Emma Grace Hurley

Personal information
- Born: 19 December 1997 (age 28)

Sport
- Sport: Athletics
- Events: Long distance running, Cross country running

Medal record
Women's athletics
Representing United States
World Road Running Championships
| Silver medal – second place | 2026 Copenhagen | Half marathon team |

= Emma Grace Hurley =

American long-distance runner

Emma Grace Hurley (born 19 December 1997) is an American long-distance and cross country runner. She was runner-up at the 2024 USA Cross Country Championships and represented the United States at the 2024 World Athletics Cross Country Championships. In 2026, she won the USATF 10-Mile national title and set an American national record over 8 km.

==Biography==
Hurley graduated from Furman University in 2020 with her final track season canceled due to the Covid-19 pandemic. In her time at Furman she won an indoor conference title over 3000 metres and competed at the NCAA Cross Country Championships. After graduation she began training with the Atlanta Track Club in November 2021, working with coaches Amy and Andrew Begley.

In March 2023, Hurley was runner-up at the USATF 15 km Championships in Jacksonville, Florida, finishing behind Emily Sisson. That year, she placed third at the USATF 10-Mile Championships at the Credit Union Cherry Blossom 10-Miler in Washington, D.C., and finished third at the USATF 10 km Championships at the Great Cow Harbor 10-K behind Weini Kelati and Ednah Kurgat.

Hurley placed second at the 2024 USA Cross Country Championships. She subsequently represented the United States at the 2024 World Athletics Cross Country Championships in Belgrade, Serbia. In November 2024, Hurley finished third at the USATF 5K Championships in New York City, which helped her win the 2024 USATF Running Circuit title. That month, she won at the Indianapolis Half Marathon ahead of Julia Paternain, setting a course record in her debut race at the distance, running a time of 1:08:26 which placed her twelfth on the American all-time list.

In March 2025, she placed second behind Taylor Roe at the USA half marathon championships in Atlanta, Georgia. She ran 1:08:02 for the half marathon in Valencia, Spain in October 2025.

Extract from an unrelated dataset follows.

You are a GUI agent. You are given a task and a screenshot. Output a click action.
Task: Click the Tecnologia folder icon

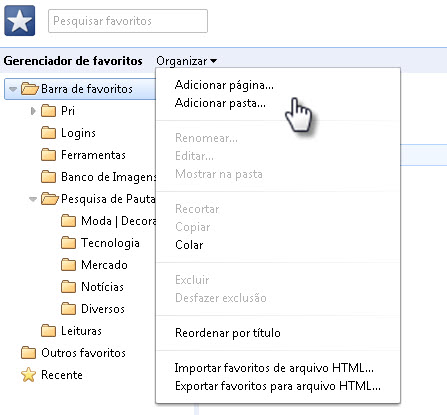(x=68, y=243)
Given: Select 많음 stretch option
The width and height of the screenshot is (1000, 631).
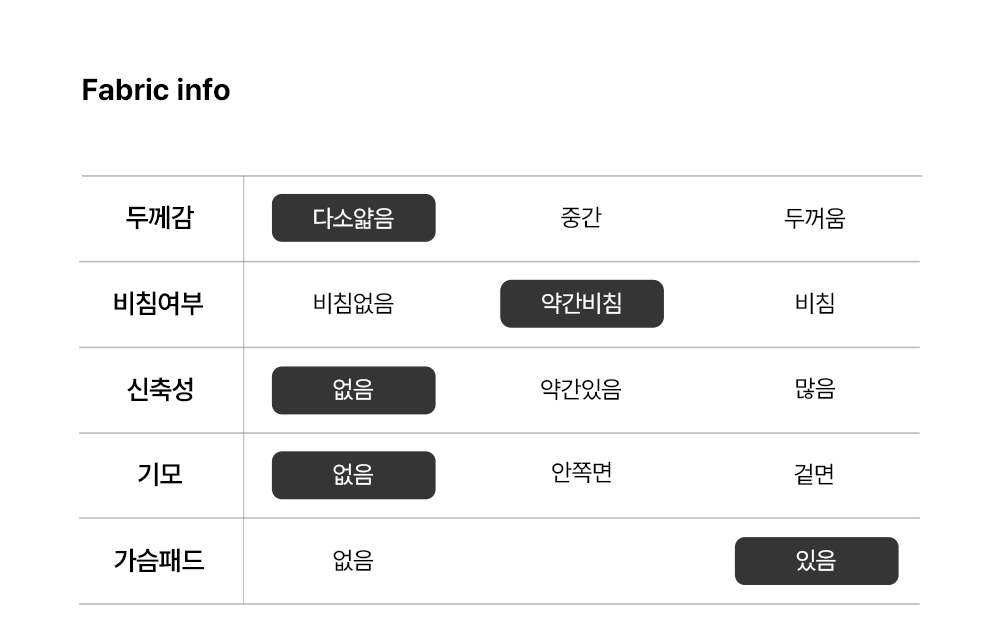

On 1 March 2026, she placed twelfth at the USA Half Marathon Championships in Atlanta, Georgia, in a controversial race in which she was one of a number of athletes directed to the wrong section of the course at the 12 mile mark as they followed the lead vehicle and a motorcycle with a television camera operator, when she had been one of the three leading athletes. Later that month, she set a new American record in the 8K road race taking seven seconds from the 21-year-old previous record held by Deena Kastor by winning the women’s title in 24:29 at the Shamrock Shuffle 8K in Chicago. On 12 April, Hurley won the USATF 10-Mile national title at the Cherry Blossom 10 Mile in Washington DC. She was subsequently selected for the United States team for the World Road Running Championships in Copenhagen, Denmark.

In August 2026, Hurley placed fourth at the ASICS Falmouth Road Race. Competing at the 2026 World Athletics Road Running Championships in Copenhagen on 20 September, she placed fifth in the half marathon in a women's-only American record of 1:06:23. With the performance she also led the United States to the team silver medal in the event.

==Personal life==
From Roswell, Georgia, she has coached high school athletes outside of her own running career, as well as working in sales. She was later based in Indianapolis and a member of Heartland Track Club. In 2024, she signed a professional contract with Asics.